Tweety tried to keep on imagining that Reino’s van was like an elephant. True, it was the wrong colour – it was dark blue – but the headlights were like an elephant’s eyes, small and tearful, and he knew it was an elephant because if it had left its droppings on the street it would have left a pile exactly the same as the one he’d seen at the Mission Museum. As a child it had always fascinated him: E
LEPHANT
E
XCREMENT
. He’d always wondered how it had been brought back from Africa – in a priest’s knapsack?
An elephant – he tried to hold on to the thought, but it had passed and in his head he immediately heard the sharp tata-ta-tum of the
watchman
elf’s drum.
Reino was driving. Tweety sat in the middle and Lasse in the
passenger
seat; he wanted to sit there so he could look in the wing mirror to see whether they were being tailed.

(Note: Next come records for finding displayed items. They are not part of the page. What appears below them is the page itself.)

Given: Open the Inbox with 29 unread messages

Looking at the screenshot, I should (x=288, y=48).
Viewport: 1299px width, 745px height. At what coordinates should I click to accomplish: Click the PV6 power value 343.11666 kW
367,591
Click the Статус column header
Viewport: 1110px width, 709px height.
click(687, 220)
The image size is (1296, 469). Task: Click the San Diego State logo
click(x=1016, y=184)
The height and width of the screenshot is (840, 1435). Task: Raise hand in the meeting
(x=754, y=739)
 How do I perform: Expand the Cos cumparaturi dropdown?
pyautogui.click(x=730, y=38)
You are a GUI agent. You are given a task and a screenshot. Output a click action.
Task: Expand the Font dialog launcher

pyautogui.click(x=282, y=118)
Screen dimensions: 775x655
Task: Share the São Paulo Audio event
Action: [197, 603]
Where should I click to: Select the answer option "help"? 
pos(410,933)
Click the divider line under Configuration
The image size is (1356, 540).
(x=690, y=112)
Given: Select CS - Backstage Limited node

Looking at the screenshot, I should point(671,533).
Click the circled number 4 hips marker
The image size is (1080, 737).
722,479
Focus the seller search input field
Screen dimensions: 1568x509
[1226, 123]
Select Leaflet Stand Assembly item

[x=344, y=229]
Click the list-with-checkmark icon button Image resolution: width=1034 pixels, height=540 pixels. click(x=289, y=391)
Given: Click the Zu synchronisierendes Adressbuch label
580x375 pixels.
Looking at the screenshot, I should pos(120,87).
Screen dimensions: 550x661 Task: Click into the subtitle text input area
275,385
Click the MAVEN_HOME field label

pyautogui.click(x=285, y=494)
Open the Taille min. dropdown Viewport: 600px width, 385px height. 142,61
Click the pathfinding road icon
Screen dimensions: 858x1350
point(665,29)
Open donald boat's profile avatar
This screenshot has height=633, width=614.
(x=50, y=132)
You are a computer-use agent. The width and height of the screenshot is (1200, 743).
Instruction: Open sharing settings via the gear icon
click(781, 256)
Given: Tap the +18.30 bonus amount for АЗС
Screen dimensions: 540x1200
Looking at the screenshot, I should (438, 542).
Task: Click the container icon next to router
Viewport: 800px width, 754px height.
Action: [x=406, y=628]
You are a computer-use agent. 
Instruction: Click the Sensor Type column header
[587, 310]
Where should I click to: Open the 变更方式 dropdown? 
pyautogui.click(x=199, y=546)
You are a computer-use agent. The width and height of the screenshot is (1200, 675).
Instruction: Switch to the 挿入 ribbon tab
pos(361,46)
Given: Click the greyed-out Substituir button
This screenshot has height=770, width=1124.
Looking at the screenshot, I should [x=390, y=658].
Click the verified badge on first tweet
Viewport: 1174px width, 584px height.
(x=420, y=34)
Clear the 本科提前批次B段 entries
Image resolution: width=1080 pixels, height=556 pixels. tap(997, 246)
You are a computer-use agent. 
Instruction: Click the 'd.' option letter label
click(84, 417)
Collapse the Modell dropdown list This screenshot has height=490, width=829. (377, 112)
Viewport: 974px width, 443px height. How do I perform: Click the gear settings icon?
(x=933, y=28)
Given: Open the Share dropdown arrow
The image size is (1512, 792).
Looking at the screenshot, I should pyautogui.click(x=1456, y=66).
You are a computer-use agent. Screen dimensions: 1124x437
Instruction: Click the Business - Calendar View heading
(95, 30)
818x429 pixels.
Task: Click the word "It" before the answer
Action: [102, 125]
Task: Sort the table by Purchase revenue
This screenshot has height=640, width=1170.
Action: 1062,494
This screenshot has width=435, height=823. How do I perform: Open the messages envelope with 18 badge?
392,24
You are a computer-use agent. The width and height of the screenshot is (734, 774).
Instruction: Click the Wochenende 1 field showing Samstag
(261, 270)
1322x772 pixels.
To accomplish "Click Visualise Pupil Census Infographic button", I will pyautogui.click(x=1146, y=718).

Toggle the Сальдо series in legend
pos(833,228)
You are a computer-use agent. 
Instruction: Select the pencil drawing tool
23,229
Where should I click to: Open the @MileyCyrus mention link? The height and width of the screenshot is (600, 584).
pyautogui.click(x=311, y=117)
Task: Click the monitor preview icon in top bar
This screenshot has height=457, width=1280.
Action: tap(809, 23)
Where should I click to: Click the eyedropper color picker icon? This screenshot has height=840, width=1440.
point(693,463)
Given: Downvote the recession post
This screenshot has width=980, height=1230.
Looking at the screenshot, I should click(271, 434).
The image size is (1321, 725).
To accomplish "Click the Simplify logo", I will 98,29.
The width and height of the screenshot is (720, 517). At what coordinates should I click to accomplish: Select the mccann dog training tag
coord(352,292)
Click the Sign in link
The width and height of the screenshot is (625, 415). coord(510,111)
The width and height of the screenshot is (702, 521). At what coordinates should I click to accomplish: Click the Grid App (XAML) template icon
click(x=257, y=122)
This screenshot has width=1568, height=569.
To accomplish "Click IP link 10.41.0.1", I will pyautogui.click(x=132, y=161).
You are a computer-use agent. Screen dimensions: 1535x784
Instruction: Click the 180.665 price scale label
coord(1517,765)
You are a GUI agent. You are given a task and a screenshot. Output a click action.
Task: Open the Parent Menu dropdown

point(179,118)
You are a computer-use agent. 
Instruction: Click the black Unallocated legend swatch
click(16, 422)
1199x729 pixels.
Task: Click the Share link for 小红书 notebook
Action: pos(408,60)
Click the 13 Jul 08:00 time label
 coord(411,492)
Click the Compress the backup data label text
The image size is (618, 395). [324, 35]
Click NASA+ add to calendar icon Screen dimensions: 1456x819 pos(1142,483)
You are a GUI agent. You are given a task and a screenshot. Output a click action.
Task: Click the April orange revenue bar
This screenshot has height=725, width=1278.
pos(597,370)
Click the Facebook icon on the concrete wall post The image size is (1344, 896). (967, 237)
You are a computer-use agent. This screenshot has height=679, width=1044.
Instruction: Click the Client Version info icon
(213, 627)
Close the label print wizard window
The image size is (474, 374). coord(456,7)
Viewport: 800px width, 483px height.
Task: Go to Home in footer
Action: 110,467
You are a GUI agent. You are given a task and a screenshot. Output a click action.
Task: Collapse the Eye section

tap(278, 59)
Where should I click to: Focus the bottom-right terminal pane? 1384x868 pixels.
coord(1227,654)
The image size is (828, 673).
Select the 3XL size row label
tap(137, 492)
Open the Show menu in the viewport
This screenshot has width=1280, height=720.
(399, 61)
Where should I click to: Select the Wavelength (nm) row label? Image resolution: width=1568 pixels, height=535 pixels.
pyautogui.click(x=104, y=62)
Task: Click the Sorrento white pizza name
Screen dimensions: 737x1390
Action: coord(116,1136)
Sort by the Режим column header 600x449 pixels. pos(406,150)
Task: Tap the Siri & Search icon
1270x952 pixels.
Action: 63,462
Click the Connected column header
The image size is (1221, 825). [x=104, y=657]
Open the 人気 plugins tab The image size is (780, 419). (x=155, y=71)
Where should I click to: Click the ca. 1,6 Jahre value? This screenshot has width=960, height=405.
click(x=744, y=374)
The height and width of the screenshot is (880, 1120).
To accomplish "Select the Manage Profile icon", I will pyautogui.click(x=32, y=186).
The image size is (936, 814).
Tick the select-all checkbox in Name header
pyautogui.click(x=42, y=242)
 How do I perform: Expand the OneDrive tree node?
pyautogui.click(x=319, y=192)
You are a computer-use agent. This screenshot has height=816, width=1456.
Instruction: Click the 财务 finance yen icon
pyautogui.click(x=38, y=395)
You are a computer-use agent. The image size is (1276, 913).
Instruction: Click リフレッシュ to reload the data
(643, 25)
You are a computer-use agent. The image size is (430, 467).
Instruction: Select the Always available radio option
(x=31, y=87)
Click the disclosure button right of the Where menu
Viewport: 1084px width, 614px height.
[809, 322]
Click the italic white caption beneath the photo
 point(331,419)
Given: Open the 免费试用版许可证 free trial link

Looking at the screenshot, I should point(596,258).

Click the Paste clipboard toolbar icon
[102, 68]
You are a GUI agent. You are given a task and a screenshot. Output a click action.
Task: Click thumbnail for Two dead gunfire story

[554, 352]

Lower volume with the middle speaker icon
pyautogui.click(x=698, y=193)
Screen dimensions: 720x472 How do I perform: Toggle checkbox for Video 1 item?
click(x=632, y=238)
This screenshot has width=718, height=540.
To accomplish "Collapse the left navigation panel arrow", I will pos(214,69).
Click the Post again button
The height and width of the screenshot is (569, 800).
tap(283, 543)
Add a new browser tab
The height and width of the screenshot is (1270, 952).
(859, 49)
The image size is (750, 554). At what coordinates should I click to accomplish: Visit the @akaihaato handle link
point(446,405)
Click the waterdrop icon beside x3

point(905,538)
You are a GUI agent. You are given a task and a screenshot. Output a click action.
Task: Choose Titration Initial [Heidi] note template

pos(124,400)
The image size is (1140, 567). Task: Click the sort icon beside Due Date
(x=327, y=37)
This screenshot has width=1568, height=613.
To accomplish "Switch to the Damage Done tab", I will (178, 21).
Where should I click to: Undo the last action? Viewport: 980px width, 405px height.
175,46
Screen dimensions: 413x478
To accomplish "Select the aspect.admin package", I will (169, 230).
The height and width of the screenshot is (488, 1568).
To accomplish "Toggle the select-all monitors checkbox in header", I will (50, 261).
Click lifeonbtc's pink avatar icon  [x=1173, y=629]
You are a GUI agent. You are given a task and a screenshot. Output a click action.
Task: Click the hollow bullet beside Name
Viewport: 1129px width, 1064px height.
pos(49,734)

Reino had followed his instructions and driven back and forth through the city centre, pulling over every now and then, but now they were cruising down Museokatu, which spread out in front of them like a dreamy gulf between the houses. The street lights had blue eyes and the cars’ sleep was nothing but a tin-covered bluff.
‘There’s nobody following us.’
‘No. And did you notice? Only one police car all this time, and that was back at Hakaniemi.’
‘They’ll be around here somewhere.’
‘Somewhere’s fine by me. I’ll pull over on Temppelikatu. Check the park to see if there are any drunks hanging about. Doubt it at this hour.’
Tata-ta-tum! went the watchman elf’s snare drum, its sound piercing. Tweety jumped as though he’d sat on something sharp. He wanted to grab the steering wheel and shout:
Stop! Let’s leave it tonight, let’s go back!
But he didn’t dare. Lasse would have agreed straight away, he was so wound up that his fingers were twisted with cramp, but Reino wouldn’t have given in to them. He was fired up in a happy, mischievous mood and he’d forced them to go through with the plan. Lasse was unable to work under too much pressure. He was supposed to carry out the actual switchover and he’d have bungled it up somehow and that would be the end of things.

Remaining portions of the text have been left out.